1- É impossível hoje governar a partir de significantes mestres. Mas, esvaziando os céus, ficamos a mercê do mundo dos objetos (as lathouses, diz Lacan[6]), a mercê do mercado (Ver o que Milner[7] denuncia como “política das coisas”). Não se trata de recusar os avanços conquistados pelas lutas sociais durante os séculos XIX e XX, mas de reconhecer que deixar essa dinâmica, esse processo sem sujeito, se desenrolar leva à catástrofe. De um lado, porque não é um processo equitativo – sabemos que essa ordem das coisas acentua as diferenças – e de outro, porque ela leva à falência do sistema (a dívida, herança envenenada que deixaremos para nosso filhos). Donde a necessidade de inventar, não outra ordem, mas outro discurso, outro laço social, fundamentado em valores do íntimo.

2- Esse valor do íntimo só se constrói passando pelo outro. É uma “extimidade”. É o que manifesta Ferry quando critica a recusa da comunidade européia à integração da Turquia. Nos já vimos em O Intruso, de Jean-Luc Nancy[8], o quanto esse intruso é constitutivo do meu mais íntimo.

A partir da distribuição desses termos só posso pensar na construção de Lacan dos quatro discursos, e vislumbrar uma aproximação da proposta teórica de Ferry com o discurso do Analista: pôr no lugar do agente, não o significante mestre já falido, nem o Saber que só torna mais performante a produção dos objetos, mas sim o a , que o outro me revela curiosamente como meu mais íntimo.

 


 

[1] Minha leitura se baseia tanto na edição brasileira do livro de Luc Ferry Família,  amo vocês ( Objetiva, 2008) – , quanto na edição francesa Familles, je vous aime (XO Éditions, 2007). Essa precisão se torna necessária, pois o editor brasileiro alterou profundamente o capítulo IV – com anuência do autor – sem ter a precaução de avisar o leitor brasileiro.

[2] ” Familias, odeio vocês”, a frase se encontra em Les Nourritures terrestres ( 1897) de André Gide (1869-1951) que, no início do século XX,  teve um papel intelectual importante na crítica à moral vitoriana que rege a sociedade francesa da época.

[3] Jacques Lacan,  ” Les complexes familiaux dans la formation de l´individu» (1938), em Autres Écrits , pp.23-84,  (Seuil, 2001)

[4] http://www.ebp.org.br/biblioteca/pdf_biblioteca/Jorge_Forbes_A_%20Psicanalise_%20do_%20Homem_%20Desbussolado.pdf. Essa referência, entre outras,  é particularmente significativa: pois ela inaugura, em 2004,  a reflexão sobre a relação da psicanálise e do mundo globalizado.

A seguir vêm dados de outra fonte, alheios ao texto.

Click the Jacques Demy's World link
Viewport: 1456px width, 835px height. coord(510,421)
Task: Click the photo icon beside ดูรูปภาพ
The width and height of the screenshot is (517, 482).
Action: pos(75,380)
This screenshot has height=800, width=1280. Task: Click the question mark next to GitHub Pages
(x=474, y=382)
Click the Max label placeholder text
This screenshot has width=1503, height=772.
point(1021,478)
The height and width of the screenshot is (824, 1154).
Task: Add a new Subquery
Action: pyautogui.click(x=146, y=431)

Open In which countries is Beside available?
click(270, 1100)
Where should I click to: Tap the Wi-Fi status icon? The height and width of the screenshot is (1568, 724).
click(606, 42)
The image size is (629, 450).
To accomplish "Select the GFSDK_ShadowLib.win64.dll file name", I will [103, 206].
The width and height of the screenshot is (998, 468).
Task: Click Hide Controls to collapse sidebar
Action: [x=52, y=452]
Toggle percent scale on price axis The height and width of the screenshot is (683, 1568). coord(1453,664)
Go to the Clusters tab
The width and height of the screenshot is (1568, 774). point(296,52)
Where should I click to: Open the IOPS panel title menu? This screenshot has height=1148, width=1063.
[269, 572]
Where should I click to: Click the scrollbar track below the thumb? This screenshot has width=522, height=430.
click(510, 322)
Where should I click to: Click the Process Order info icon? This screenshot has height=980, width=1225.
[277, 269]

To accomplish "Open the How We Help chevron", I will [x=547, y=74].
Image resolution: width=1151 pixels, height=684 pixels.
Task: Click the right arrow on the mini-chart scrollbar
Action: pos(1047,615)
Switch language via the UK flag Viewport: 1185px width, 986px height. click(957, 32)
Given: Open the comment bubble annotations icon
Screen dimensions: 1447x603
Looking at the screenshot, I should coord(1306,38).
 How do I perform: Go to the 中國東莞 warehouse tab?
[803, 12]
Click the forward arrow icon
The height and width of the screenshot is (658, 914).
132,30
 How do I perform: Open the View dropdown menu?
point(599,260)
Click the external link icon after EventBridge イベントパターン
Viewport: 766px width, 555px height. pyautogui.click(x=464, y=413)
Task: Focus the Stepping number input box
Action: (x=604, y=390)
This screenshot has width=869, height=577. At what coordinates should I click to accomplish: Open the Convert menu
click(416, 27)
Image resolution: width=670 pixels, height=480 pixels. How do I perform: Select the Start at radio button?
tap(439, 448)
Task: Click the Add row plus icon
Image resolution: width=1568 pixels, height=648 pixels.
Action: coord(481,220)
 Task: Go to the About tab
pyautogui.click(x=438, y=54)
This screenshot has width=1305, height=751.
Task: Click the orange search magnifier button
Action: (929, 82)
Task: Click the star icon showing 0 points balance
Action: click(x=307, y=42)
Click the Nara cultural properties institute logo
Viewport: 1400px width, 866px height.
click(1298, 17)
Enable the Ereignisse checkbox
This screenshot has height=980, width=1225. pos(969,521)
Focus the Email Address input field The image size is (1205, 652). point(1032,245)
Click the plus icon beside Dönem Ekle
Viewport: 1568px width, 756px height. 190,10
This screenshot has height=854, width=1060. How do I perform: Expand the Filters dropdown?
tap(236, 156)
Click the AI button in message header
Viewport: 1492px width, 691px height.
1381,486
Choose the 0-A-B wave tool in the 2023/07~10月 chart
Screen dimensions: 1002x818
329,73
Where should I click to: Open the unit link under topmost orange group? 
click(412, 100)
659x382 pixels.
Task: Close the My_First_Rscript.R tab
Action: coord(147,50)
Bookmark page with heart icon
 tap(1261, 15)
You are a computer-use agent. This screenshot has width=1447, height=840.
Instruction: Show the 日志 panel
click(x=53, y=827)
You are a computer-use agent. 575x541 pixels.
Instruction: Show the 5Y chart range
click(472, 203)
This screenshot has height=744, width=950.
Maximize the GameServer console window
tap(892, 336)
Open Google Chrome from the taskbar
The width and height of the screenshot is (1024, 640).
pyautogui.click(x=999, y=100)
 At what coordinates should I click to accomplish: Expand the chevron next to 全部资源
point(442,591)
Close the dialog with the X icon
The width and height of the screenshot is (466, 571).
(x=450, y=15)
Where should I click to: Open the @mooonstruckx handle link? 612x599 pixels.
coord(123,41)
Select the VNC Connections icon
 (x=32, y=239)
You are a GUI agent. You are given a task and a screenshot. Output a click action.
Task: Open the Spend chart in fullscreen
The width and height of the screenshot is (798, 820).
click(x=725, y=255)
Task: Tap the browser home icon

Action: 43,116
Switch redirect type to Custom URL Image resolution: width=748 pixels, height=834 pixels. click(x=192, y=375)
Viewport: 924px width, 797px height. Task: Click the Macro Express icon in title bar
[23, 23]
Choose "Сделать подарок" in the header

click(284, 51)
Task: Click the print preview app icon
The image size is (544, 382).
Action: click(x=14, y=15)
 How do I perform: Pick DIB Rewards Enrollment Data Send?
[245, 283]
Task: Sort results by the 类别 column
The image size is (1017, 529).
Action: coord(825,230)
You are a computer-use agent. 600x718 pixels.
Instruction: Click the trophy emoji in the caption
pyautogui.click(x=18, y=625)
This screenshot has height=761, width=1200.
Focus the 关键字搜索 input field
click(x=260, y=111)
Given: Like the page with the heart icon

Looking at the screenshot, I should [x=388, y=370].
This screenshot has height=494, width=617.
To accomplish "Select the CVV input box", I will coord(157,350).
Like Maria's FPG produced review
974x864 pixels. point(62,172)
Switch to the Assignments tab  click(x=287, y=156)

[5] Hans Jonas  O princípio responsabilidade ( Contraponto, Editora PUC Rio, 2006). Especialmente, o capítulo IV: “O bem, o dever e o Ser: teoria da responsabilidade”, pp. 149-225.

[6] Jacques Lacan,  Séminaire 17, L´Envers de la psychanalyse, pp 188-189 (Seuil, 1991).

[7] Jean-Claude Milner  La Politique des choses ( Navarin, 2005).

[8] Jean-Luc Nancy, L´intrus, (Galilée, 2000).